-
Notifications
You must be signed in to change notification settings - Fork 3.2k
Description
Is your feature request related to a problem? Please describe.
I’m using Label Studio Starter On-Prem with a team that annotates NER classes on text. The current agreement score options don’t reflect the real quality of our annotations, so I can’t reliably measure how consistently annotators label entities.
– Exact match is too strict: any tiny difference, like an extra or missing space at the edges of a span, causes a big drop in the score, even though the entity itself is annotated correctly.
– Percentage of regions by IoU (with IoU threshold 0.99) looks promising conceptually, but it does not handle overlapping spans well. For example, we use two labels: name and name.first. Our internal logic for LLM training is: first annotate "Joe", "Alex", "Mark" as name, and then overlay them with name.first. If 10 people annotate only name, we get 100% agreement. But if the same 10 people also add the overlapping name.first spans, agreement can drop to around 50%, even though they all annotated the same entities in a consistent way. That is very confusing.
– Intersection over 1D regions is essentially similar to Percentage of regions by IoU, but it also takes into account the order in which spans are stored. If two annotators label the same spans with the same labels but in a different order, the metric penalizes them, which doesn’t make sense for our use case.

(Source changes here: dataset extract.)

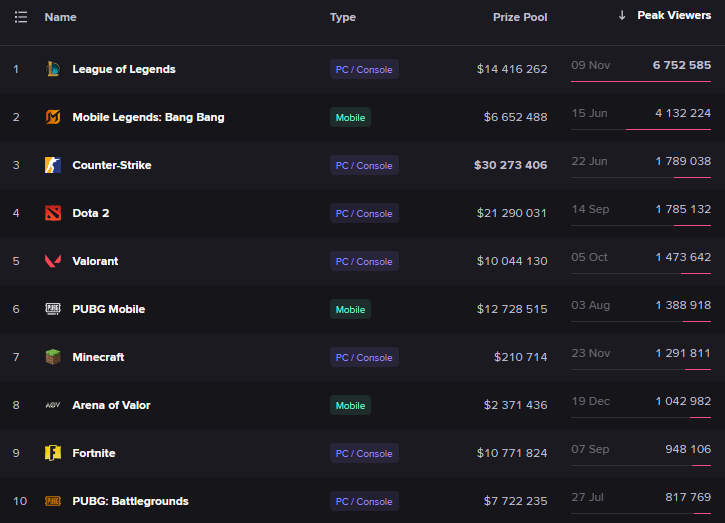This screenshot has width=725, height=523.
Task: Click the Mobile Legends: Bang Bang icon
Action: (x=53, y=117)

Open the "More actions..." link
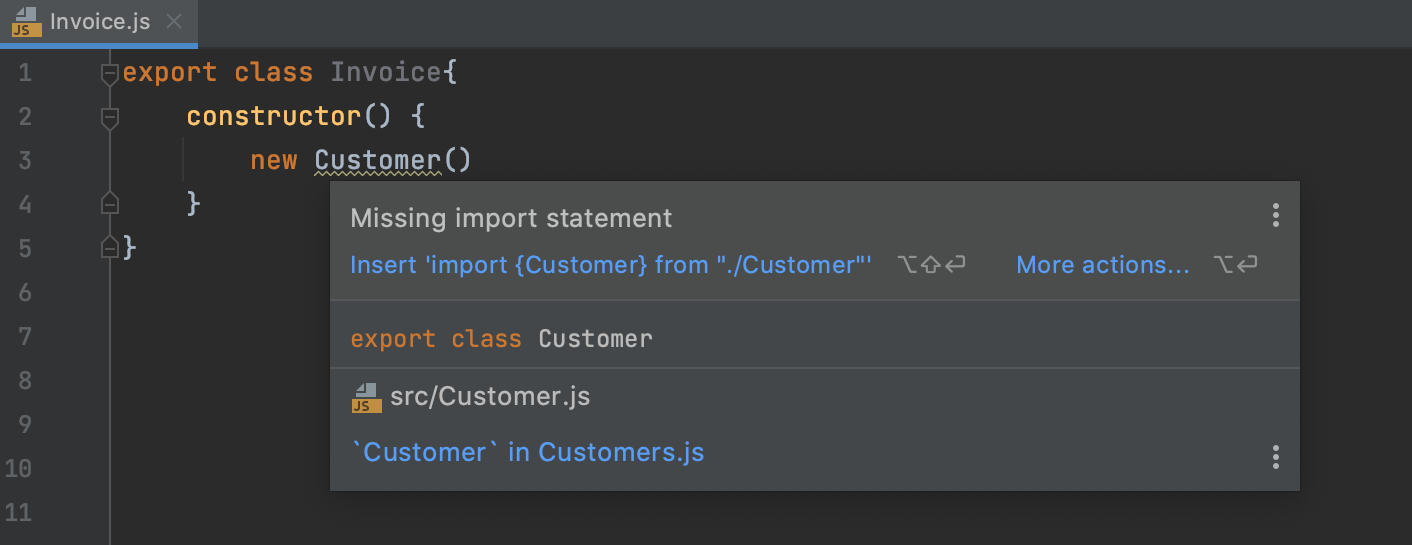(x=1103, y=265)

I end up in a situation where my team may be doing a good job, but the agreement score suggests otherwise, or vice versa.
Describe the solution you’d like
I would like a very simple, dedicated span-based agreement metric for NER that:
– Compares spans by their character positions and by their label (e.g., same [start, end) and same label name).

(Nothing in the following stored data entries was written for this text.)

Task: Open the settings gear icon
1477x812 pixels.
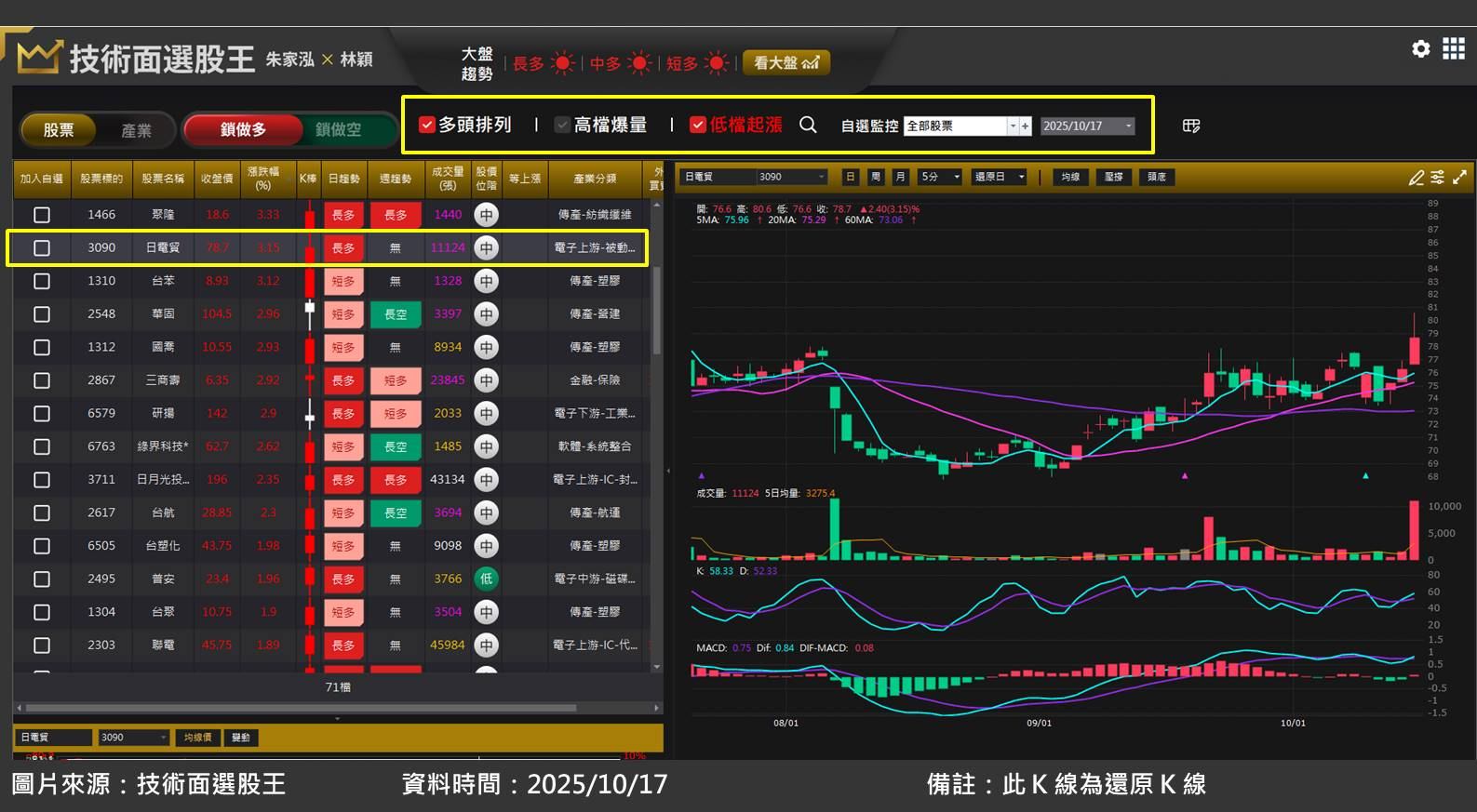Action: click(x=1420, y=49)
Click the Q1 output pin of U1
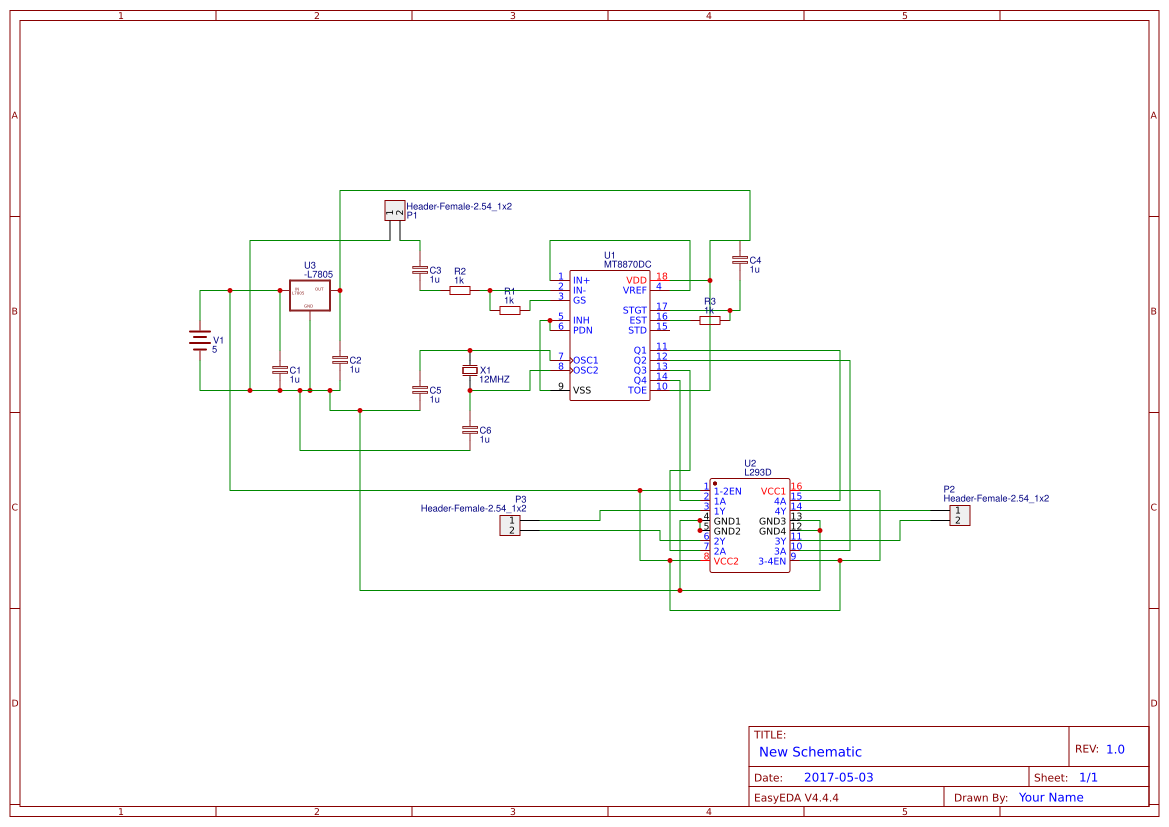The width and height of the screenshot is (1169, 827). 642,348
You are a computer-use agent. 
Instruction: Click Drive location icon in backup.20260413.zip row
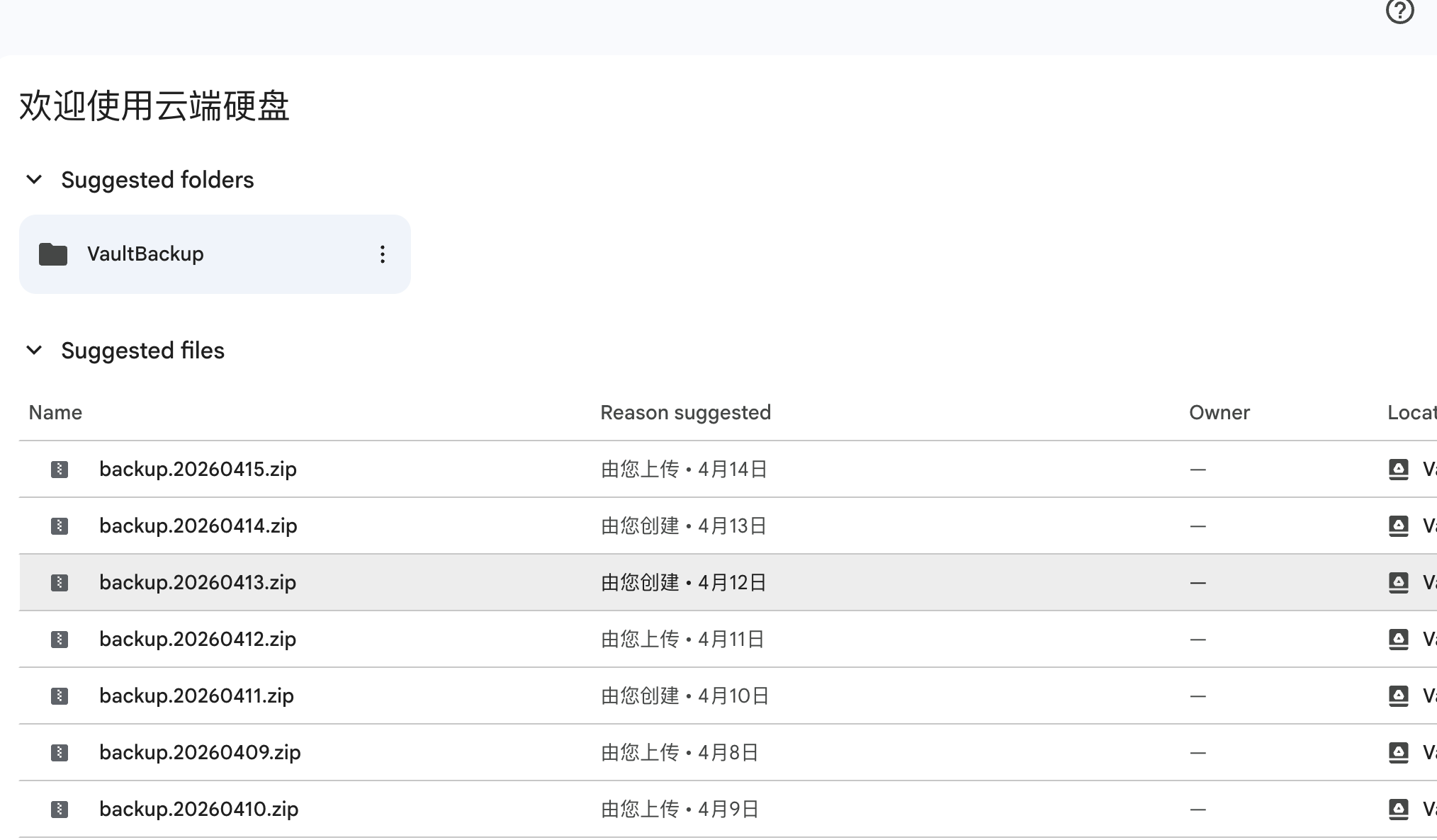click(x=1399, y=582)
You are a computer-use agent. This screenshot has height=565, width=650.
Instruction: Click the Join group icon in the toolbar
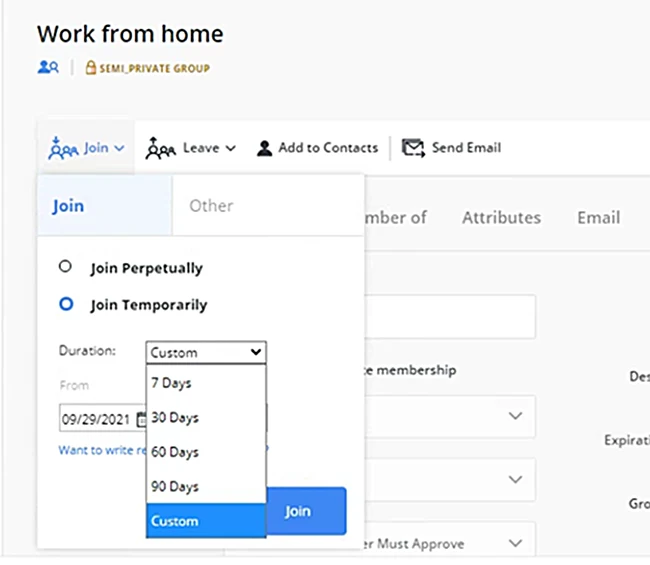pos(63,148)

– Ignores the order of spans in the annotation.
– Supports overlapping spans (e.g., name and name.first on the same text segment) without artificially lowering the score when everyone annotates them consistently.
– Optionally allows a small tolerance for whitespace differences at the edges of spans (for example, an extra leading or trailing space does not automatically break the match).
In other words, I’d like a metric that simply answers: “For each character span and label, did annotators agree that this piece of text is an entity with this label?” and computes an agreement score (e.g., precision/recall/F1 over spans) based on that.
This could be a built-in metric like “Span label match (order-independent)” that I can select in the agreement settings.
⸻
Describe alternatives you’ve considered
– Exact match: rejected because it is too sensitive to minor differences such as extra spaces at the span boundaries. These do not change the semantic correctness of the annotation, but they heavily reduce the score.
– Percentage of regions by IoU with a high threshold (0.99): works on intervals, but fails for overlapping spans and our name / name.first setup. It can show high agreement when important characters are missing inside the span, and low agreement when people annotate overlapping labels consistently.
– Intersection over 1D regions: conceptually close, but it also considers the sequence of spans in the annotation. If two annotators label the same entities with the same labels but in a different order, the agreement score drops, which is not desirable for NER.
I also considered writing a custom metric, but for a common NER use case a built-in, well-tested span+label agreement metric would be much more reliable and easier to maintain.
⸻
Additional context
– Plan: Starter On-Prem.
– Task type: text NER with multiple labels, including overlapping labels such as name and name.first.
– Goal: monitor annotator consistency and catch real mistakes (like missing part of a name), without penalizing harmless formatting differences (like spacing) or the internal logic of our overlapping labels used for LLM training.